The article seemed riddled with errors or incorrect assumptions.
First Neil Armstrong's autograph is not rare, there are untold thousands out there. Also when is the last time you have seen even a flawless example sell for five figures? I have seen the value of his autographs dropping the last year not rising. There was a very nice unfaded inscribed signed photo that just sold on eBay for about $900.
Yes the flags carried on Apollo 11 might increase in value as well as some other truly rare artifacts like the flown checklists. I am not a Robbins collector so I have not been following their prices, but it does seem that Gemini flown Fliteline medallions have gone down in price lately. Flown flags from other missions have also dropped considerably in the past couple of years.
As our original astronauts age and pare down their items, we may see more of the same. Al Worden's flown Apollo 15 flags have been sold under $1000. Most of us know what Jim McDivitt's flown Gemini and Apollo flags sold for on Astronaut Central.
Yes, the amount of material is finite, but that has been the case since the end of the Apollo program, the difference is, I think, we will see more of them available as more of the people these were gifted to either sell them, or pass away and the estate sells them. My least favorite forum here is the Space Explorers and Workers. I have this current of dread every time I see a new red dot there as we lose someone else.
More collections seem to be coming up for sale.

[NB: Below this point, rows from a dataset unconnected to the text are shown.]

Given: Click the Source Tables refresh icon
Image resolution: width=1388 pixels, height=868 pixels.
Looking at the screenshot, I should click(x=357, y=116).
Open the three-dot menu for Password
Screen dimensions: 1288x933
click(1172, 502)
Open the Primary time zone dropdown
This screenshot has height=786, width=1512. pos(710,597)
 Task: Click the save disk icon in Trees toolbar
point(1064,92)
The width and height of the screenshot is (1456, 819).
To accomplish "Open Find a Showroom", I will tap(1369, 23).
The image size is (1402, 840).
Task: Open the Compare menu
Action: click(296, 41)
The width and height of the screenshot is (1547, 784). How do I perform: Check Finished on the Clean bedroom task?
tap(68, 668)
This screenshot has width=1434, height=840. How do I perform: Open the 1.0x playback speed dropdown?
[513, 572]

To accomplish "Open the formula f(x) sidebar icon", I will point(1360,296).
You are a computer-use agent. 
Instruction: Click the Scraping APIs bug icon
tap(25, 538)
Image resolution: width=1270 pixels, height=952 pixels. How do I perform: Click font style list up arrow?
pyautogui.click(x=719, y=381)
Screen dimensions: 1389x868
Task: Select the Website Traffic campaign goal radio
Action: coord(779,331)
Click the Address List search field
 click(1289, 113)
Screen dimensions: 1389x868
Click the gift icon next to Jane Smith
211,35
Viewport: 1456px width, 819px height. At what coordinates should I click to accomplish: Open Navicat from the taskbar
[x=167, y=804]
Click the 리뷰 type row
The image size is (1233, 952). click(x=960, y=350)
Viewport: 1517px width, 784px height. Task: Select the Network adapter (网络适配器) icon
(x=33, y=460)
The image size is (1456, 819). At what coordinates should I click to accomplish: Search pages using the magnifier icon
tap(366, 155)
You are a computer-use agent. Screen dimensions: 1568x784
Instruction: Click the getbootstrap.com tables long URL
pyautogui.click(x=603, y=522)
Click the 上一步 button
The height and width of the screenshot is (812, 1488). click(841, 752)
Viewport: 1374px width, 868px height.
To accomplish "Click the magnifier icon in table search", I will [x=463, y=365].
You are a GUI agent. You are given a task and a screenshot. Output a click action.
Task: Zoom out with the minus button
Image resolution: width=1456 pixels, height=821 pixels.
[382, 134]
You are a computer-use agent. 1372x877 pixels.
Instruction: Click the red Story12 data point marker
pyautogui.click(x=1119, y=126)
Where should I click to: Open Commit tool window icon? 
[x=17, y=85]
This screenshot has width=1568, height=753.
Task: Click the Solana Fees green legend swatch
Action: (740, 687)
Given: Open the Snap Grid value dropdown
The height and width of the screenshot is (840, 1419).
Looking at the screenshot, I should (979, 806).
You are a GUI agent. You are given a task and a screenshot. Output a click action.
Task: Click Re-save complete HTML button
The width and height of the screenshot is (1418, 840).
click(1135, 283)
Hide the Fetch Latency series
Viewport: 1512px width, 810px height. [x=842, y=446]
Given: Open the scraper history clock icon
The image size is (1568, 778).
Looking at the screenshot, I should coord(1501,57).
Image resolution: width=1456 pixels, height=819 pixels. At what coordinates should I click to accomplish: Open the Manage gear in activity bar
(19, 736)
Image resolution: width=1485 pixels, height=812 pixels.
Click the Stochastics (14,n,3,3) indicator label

If this trend continues it will drive down prices further. As our generation ages and with the lack of interest from younger generations continues, I see prices falling, not rising. Already autographs of the shuttle astronauts, of course with some exceptions, have fallen quite a bit. I am seeing more sell in the $5-$10 range.
With little driving interest in the program as well as shutdown of the shuttle, I don't see it as prime investment. Maybe when we go back to the moon or Mars, we will see a resurgence.
Unless you afford to buy some of the truly rare pieces like a flag flown to the lunar surface on Apollo 11, or other missions, don't buy as an investment. Buy because it is what interests you, what you have a passion for. Buy it for what it means for you.